The trees were passing by me at the same rate that my anger was rising. I was in the passenger seat, fuming over a comment that had come from the driver’s seat. I had my hand on the door handle, and was a simple motion away from taking the most dramatic teenage stand possible against my father in that moment.
Yes, I opened the door. How many inches? Likely 2. How fast were we going? Probably 20 miles per hour. Did I shut that door the instant I saw the furious eyes that had moved from the road to me? Yes, immediately. Okay—so, it could have been a more dramatic stand. But, I tried.
My high-school relationship with my dad was equivalent to a fight in a moving vehicle: it was characterized by anger that builds to fill a confined space and gets hopelessly trapped. All the while, the two bodies within the vehicle keep moving forward together—forced to figure out how to navigate because, well, there are few other viable options for getting from Point A to Point B.

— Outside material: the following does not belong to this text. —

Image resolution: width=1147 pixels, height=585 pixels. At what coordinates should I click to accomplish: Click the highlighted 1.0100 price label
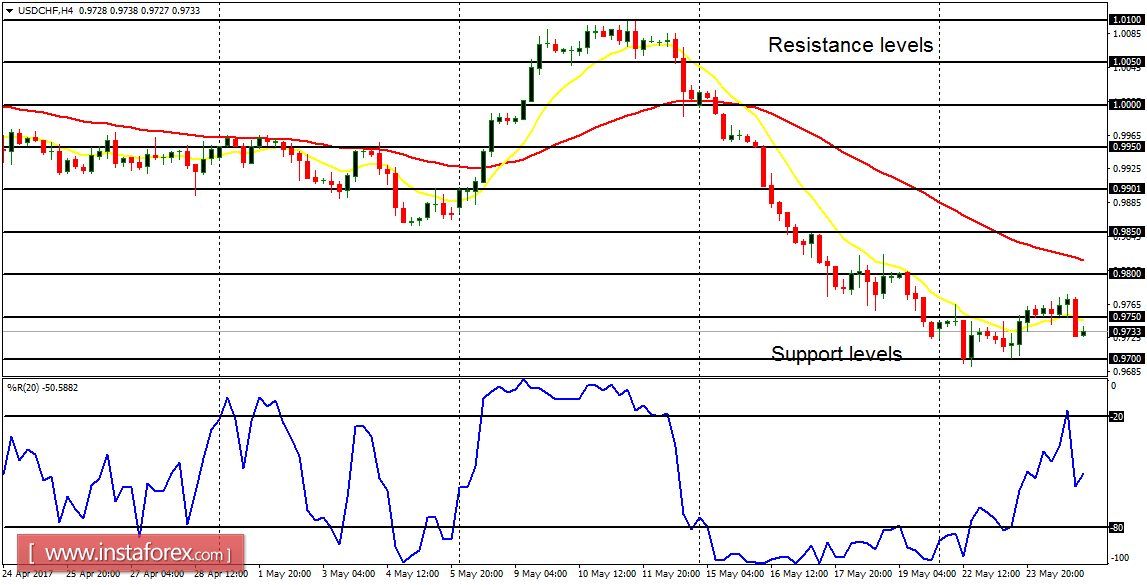[1127, 18]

Part of the reason our confined space filled so quickly was because of the passion that radiated from my dad. While that passion would sometimes take the form of heated, stubborn arguments, it more importantly took the form of dedication and love—both of which would roll down the windows to let the hot air out and usher the fresh air in.
My dad’s passion looked like a fight about my performance at a swim meet, but it also looked like the dedicated fan who didn’t leave his spot for hours on end at that same swim meet—despite the hot, chlorine-soaked air. It looked like the fan who cheered his head off with me in excitement the first time I ever won an event. It looked like the fan who drove from New Jersey to Florida (straight) to surprise me and watch me swim for two minutes at YMCA Nationals.
My dad’s passion was the depression he felt when feuding with his brother over how to take care of his ailing mother. But, it was also the presence he had every single day at the nursing home she was in. It was the spoon-fed lunches; the Alzheimer-induced scratches he endured from his own mother; the soiled laundry he took home every day to clean at our house.
My dad’s passion looked like screaming matches with my mom over how to raise two girls, but it also looked like the humble decision to stay home with us and own the persona of the stay-at-home dad before it was a common one. It looked like doing laundry, teaching us to read, school pick-ups, and vacuuming. Most importantly, it looked like empowering his two daughters to know a woman could be a breadwinner without a man interrupting her greatness; instead: a woman could be a breadwinner with a man lifting her up to shine even brighter.
We pulled into the driveway, with angry tears in my eyes and stubborn frustration in his. I opened the door, this time with the car in park. I stepped outside and breathed in the fresh air, and was reminded that we do always make it from Point A to Point B.
Thank you, Dad, for navigating there with me. In your words: “I love you more than you will ever know,” and I’m so grateful for all seven decades of your time on Earth (happy birthday!).